Does anybody think the box that would have replaced it would have endured more than 50?

Also, the clock tower's original design will be restored and the four-story rotunda will be exposed to public view for the first time in six decades.

The euphoria is tempered somewhat because the $7.99 million restoration project comes with two remaining challenges: The state of Ohio must honor an earlier pledge of up to $2 million, and the Seneca County Courthouse and Downtown Redevelopment Group must raise $1.45 million from private sources. Both Gov. Ted Strickland and Franklin Conaway, who leads the redevelopment group, need to make good on those commitments and help reduce what the county must borrow.

I'm betting they will. This is a project that has been kicking around too long. It needs to move forward. County courthouses are in the center of the business district for a reason: they are the heart of the community.

There's an ancillary benefit for Tiffin in all this. Other downtown redevelopment projects, which have been sitting on their planners' desks while the fate of the courthouse was determined, can begin to move ahead themselves. Perhaps Tiffin can now stand as a model for other small towns with an aging core.

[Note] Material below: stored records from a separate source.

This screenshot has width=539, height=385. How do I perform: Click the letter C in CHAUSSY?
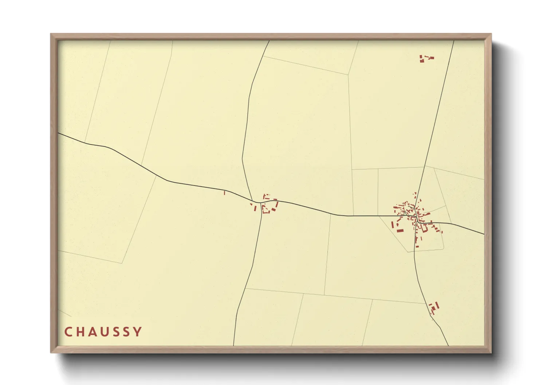tap(68, 332)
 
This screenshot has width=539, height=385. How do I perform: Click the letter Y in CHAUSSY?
tap(138, 332)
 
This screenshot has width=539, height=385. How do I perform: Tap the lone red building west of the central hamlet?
tap(224, 193)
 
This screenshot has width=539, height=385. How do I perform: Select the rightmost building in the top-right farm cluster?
tap(432, 58)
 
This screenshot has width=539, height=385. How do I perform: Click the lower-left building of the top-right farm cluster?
tap(422, 61)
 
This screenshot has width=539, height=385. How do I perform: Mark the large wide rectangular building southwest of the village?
tap(400, 230)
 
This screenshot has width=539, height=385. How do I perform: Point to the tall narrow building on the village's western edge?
tap(392, 225)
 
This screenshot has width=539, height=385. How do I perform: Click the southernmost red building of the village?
tap(417, 246)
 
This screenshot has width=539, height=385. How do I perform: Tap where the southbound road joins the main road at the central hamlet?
tap(261, 203)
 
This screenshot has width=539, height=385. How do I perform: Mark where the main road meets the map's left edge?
tap(59, 133)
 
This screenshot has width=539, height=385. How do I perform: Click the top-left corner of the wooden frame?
tap(51, 34)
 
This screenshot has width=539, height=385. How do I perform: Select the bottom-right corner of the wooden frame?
tap(491, 353)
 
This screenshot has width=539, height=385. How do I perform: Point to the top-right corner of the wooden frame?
tap(491, 34)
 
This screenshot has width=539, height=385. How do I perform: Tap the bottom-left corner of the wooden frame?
tap(51, 353)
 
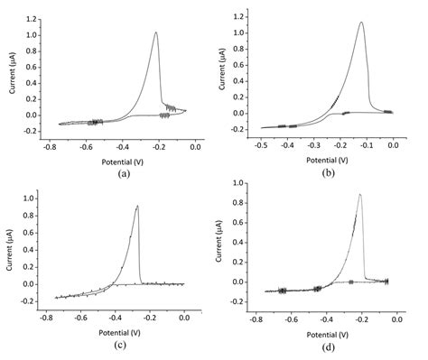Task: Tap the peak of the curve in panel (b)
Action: [x=361, y=23]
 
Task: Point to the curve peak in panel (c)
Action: [x=137, y=206]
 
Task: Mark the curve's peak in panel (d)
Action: [x=360, y=194]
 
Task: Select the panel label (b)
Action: [x=327, y=171]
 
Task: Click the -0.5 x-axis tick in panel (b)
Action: [x=261, y=144]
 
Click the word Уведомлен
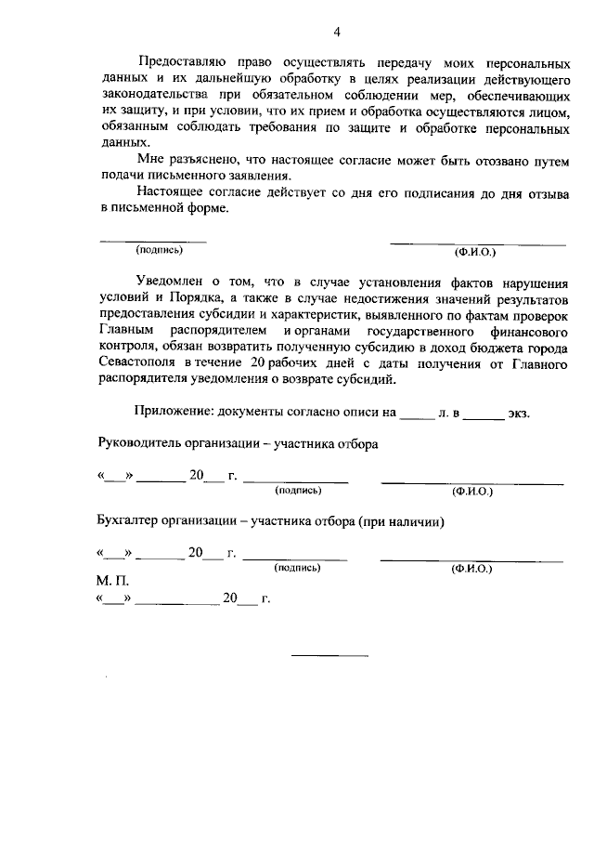pyautogui.click(x=168, y=280)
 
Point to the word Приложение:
pyautogui.click(x=176, y=410)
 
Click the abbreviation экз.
pyautogui.click(x=518, y=411)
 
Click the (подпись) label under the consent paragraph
pyautogui.click(x=159, y=249)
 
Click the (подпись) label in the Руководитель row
pyautogui.click(x=299, y=490)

Elijah E. Myers was a master of the Beaux Arts style, named for the Ecole Des Beaux-Arts architectural school in Paris. He also designed the state capitols in Michigan, Texas, Colorado, and Idaho, and many other public buildings nationwide.

In a sense, maybe Tiffin's delay was fitting. Mr. Myers died in 1909. Exactly 100 years later, one of his grandest structures gets new life.

What a symbolic affirmation of a noble idea: preserving the past in the service of the future.

Thomas Walton is retired editor and vice president of The Blade. His column appears every other Monday.